«L'attentatore di Berlino ha 21 anni, era appena uscito dal riformatorio»

Secondo i media tedeschi non è ancora chiaro se abbia agito da solo. Il veicolo sequestrato non era a noleggio.
BERLINO - Berlino piomba nel terrore al termine del Gay Pride: intorno alle 22.00 un minivan bianco è entrato nel parco cittadino di Tiergarten e ha investito la folla, causando la morte di una persona e il ferimento di altre sedici, alcune delle quali in modo grave.
C'è un sospetto, non ancora arrestato: sarebbe noto alle autorità e legato ad «ambienti islamisti». È fuggito a piedi dopo che il furgone bianco, dopo aver travolto la gente, si è schiantato contro un albero. Si tratta di Abdul B. di 21 anni, di cui la polizia di Berlino ha pubblicato una foto segnaletica. Secondo quanto riportato dall'agenzia di stampa tedesca DPA il sospettato ha parenti nella capitale tedesca ed era stato rilasciato dal riformatorio nel maggio 2026.
Possibili complici
Potrebbero tuttavia esserci eventuali suoi complici in fuga, forse autori di altri ferimenti. In un bollettino diramato stamattina la polizia della capitale tedesca, citata dalla BBC, scrive che «si ritiene che una o più persone siano poi fuggite dal veicolo» e che «diverse persone siano state ferite con armi da taglio». Secondo la polizia i testimoni hanno fornito dichiarazioni contrastanti riguardo al numero degli autori. L'eventuale uso di un'arma da taglio è oggetto di accertamenti, ma non è stato ancora confermato.
Dopo l'attacco la polizia ha mobilitato un ingente dispiegamento di forze e ha transennato l'area tra Potsdamer Platz e il lato meridionale del tunnel del Tiergarten alla ricerca di indizi e prove. Il veicolo, vuoto e gravemente danneggiato, è stato sequestrato sul luogo del crimine.
Immediata la decisione degli organizzatori del Christopher Street Day (CSD), una delle più grandi sfilate LGBTQ+ in Europa, che hanno annullato l'evento, chiedendo ai partecipanti di «tornare a casa».
Il sindaco di Berlino Kai Wegner ha parlato di un «attacco alla nostra società libera e aperta al mondo. Berlino è la città della libertà - e oggi la nostra libertà è stata attaccata nel modo più terribile». «Lavoreremo con particolare determinazione per indagare a fondo su questo atto abominevole e garantire che venga punito» ha affermato il cancelliere tedesco Friedrich Merz.

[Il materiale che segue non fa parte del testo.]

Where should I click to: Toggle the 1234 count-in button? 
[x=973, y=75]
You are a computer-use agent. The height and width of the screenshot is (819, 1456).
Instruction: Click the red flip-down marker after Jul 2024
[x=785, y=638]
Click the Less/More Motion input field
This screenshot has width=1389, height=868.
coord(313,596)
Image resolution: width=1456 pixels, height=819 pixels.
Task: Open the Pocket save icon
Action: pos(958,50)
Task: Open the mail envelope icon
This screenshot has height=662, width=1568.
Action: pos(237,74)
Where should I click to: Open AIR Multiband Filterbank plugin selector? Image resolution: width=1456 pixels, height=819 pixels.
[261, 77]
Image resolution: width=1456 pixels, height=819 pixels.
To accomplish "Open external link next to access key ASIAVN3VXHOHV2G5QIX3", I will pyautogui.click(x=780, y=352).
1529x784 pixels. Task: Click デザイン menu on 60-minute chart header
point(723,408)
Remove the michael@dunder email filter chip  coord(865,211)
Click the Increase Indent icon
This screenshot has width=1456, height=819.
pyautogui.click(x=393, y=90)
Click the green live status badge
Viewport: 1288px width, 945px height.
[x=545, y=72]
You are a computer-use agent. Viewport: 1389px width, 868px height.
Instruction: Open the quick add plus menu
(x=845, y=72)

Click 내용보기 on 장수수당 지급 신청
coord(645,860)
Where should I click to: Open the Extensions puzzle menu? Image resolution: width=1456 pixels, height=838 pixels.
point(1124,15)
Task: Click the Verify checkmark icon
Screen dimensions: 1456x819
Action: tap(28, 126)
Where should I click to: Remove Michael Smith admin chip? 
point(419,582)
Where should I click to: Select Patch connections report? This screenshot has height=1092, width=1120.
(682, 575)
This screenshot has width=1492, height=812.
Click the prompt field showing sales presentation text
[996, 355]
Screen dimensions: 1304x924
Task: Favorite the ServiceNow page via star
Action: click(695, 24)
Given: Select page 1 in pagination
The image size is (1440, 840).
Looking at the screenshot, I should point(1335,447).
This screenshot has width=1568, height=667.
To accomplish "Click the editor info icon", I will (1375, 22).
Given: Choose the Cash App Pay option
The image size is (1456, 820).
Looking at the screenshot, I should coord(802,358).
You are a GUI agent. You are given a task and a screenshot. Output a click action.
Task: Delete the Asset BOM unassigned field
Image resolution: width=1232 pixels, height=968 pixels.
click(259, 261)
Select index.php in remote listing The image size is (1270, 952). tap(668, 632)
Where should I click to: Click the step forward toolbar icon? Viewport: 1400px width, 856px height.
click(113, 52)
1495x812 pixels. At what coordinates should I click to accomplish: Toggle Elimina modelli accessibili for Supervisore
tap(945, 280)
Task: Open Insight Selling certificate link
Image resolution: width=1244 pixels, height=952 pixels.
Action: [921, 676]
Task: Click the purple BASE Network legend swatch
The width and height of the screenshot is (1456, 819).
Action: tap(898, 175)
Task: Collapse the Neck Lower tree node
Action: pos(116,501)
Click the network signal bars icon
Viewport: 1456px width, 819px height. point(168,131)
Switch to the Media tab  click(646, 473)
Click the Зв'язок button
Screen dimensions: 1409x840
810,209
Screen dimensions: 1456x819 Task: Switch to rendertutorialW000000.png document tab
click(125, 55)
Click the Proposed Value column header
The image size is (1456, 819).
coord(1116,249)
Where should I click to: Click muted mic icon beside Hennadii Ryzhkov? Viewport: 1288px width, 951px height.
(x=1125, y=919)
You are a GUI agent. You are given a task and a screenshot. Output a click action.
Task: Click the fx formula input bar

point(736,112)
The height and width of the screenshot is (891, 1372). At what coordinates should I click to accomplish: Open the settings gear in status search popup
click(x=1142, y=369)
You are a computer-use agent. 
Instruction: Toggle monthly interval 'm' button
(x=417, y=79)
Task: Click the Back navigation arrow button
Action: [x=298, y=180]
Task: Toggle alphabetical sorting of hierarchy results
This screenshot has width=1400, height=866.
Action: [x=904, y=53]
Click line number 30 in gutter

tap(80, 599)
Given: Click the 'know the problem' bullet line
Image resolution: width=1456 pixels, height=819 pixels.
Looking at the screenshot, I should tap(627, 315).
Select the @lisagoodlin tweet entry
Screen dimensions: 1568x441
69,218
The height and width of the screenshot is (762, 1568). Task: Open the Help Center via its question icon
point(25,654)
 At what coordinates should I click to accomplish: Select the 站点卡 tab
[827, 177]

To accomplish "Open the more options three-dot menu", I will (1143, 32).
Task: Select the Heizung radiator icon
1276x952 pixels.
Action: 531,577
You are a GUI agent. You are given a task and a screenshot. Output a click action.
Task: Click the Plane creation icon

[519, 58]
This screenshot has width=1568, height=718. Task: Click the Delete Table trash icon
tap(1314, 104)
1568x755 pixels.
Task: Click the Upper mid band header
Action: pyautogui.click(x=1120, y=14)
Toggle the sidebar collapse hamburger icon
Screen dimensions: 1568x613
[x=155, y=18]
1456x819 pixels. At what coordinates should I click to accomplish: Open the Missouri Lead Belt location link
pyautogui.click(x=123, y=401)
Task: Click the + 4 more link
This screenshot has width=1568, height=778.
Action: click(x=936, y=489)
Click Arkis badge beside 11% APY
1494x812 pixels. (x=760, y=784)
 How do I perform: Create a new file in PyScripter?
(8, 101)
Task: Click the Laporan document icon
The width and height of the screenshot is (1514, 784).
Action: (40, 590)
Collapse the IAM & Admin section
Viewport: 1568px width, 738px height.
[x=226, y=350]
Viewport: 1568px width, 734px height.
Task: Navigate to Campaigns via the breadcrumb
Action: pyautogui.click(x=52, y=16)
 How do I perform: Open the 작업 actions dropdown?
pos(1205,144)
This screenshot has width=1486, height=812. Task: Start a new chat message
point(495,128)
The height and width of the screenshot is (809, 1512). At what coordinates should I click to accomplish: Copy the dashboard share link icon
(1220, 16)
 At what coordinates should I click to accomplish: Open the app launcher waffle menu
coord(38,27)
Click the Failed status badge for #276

Ieri centinaia di migliaia di persone hanno partecipato al Christopher Street Day di Berlino. Le manifestazioni annuali del CSD commemorano il 28 giugno 1969, quando la polizia fece irruzione nello "Stonewall Inn", un bar gay di New York. Seguirono giorni di scontri con gli attivisti: eventi ampiamente considerati la nascita del moderno movimento per i diritti di gay e lesbiche.
Bern Pride esprime solidarietà
L'episodio avvenuto durante il Christopher Street Day a Berlino sconvolge anche gli organizzatori del Pride Festival di Berna. I loro pensieri vanno a «tutte le persone colpite, i loro familiari e a tutte le persone che hanno dovuto assistere a quanto accaduto».
«Proprio in questi momenti si vede cosa significa comunità: ci sosteniamo a vicenda, ci impegniamo gli uni per gli altri e non lasciamo nessuno solo», hanno scritto domenica mattina su Instagram gli organizzatori della Bern Pride. Il post era rivolto anche direttamente alla comunità berlinese e al Christopher Street Day (CSD) di Berlino: «Siamo con voi. Nei pensieri, nella solidarietà e nella coesione comune oltre i confini».
Sabato anche a Berna persone sono scese in strada per i diritti e le rivendicazioni delle persone queer. Secondo quanto riferito dagli organizzatori, hanno partecipato circa 10'000 persone. Oltre a una marcia di protesta attraverso la città, si sono tenuti anche concerti, discorsi e drag-show sulla Bundesplatz.